Come spiega allora questa distanza tra il governo italiano e il resto dell’Unione europea?
“La destra italiana ha una visione classista della società. Non a caso la Ministra Santanché lamentava di non riuscire a trovare camerieri per colpa del reddito di cittadinanza. Per loro i lavoratori sono merce da sfruttare e non individui da valorizzare per le loro competenze e il loro lavoro”.
A dividere l’Italia dal resto dell’Ue non c’è solo il salario minimo ma anche il Reddito di cittadinanza. Una misura che voi avete fatto approvare e che è presente in diversi Paesi Ue ma che le destre hanno eliminato di fretta e furia. Il governo farebbe bene a ripensare a questa decisione?
“Il governo ha deciso di demolire il reddito di cittadinanza prevedendo una distinzione fra occupabili e non, ma così mandano nella disperazione centinaia di migliaia di italiani. Ricordo che anche la raccomandazione della Commissione europea sul reddito minimo non erano previsti limiti alla durata del sussidio che deve essere mantenuto finche permangono le condizioni di accesso. Su questo daremo battaglia”.

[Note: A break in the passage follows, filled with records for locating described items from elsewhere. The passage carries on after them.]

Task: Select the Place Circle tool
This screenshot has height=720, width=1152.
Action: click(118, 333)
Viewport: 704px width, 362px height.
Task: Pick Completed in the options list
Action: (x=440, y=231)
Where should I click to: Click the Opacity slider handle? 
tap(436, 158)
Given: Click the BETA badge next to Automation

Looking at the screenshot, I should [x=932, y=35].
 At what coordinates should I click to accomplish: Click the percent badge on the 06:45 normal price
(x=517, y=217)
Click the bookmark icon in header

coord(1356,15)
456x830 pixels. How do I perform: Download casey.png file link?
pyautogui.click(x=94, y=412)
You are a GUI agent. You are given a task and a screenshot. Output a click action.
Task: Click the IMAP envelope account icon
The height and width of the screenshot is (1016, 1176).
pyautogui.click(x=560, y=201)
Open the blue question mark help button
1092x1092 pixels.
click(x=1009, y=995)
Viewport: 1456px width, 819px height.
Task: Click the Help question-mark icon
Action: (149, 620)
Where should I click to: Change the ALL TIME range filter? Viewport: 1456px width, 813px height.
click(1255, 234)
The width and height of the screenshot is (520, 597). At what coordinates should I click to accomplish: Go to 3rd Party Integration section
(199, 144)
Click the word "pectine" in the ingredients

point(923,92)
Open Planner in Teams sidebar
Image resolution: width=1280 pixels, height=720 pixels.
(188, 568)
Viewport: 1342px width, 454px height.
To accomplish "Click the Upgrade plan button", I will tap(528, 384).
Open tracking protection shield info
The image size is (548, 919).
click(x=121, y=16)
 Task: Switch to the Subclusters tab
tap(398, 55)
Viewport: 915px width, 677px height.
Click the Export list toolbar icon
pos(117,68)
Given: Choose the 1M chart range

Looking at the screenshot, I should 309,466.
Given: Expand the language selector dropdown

In questa legislatura, Bruxelles ha fatto piccoli ma decisi passi in avanti verso un welfare europeo. Crede che nei prossimi anni il tema sarà ancora al centro del dibattito?
“Nella legislatura ancora in corso qualche passo avanti lo abbiamo registrato: l’approvazione della direttiva sul salario minimo, la raccomandazione sul reddito minimo che di fatto è il reddito di cittadinanza, ma anche la direttiva che regola il lavoro per le piattaforme digitali. Tuttavia molto deve essere ancora fatto perché all’interno dell’Unione ci sono oggi troppe divergenze fra i sistemi di tutela e di protezione sociale e questo presta il fianco a fenomeni di dumping sociale che hanno conseguenze enormi per alcuni tessuti produttivi come il nostro. Dopo la crisi sistemica dello Sme che portò alla svalutazione della lira nel 1992 ci fu una accelerazione nell’approvazione del Trattato di Maastricht e la costruzione dell’Unione monetaria. Con la crisi sanitaria del Coronavirus sono arrivati gli acquisti comuni dei vaccini ma soprattutto il Next Generation EU che prevede l’emissione di debito comune e sovvenzioni ai Paesi più in difficoltà. Non aspettiamo la prossima crisi per costruire l’Europa sociale che è quella che manca oggi. L’Europa ha senso solo se è tangibile e migliora la qualità della vita dei cittadini”.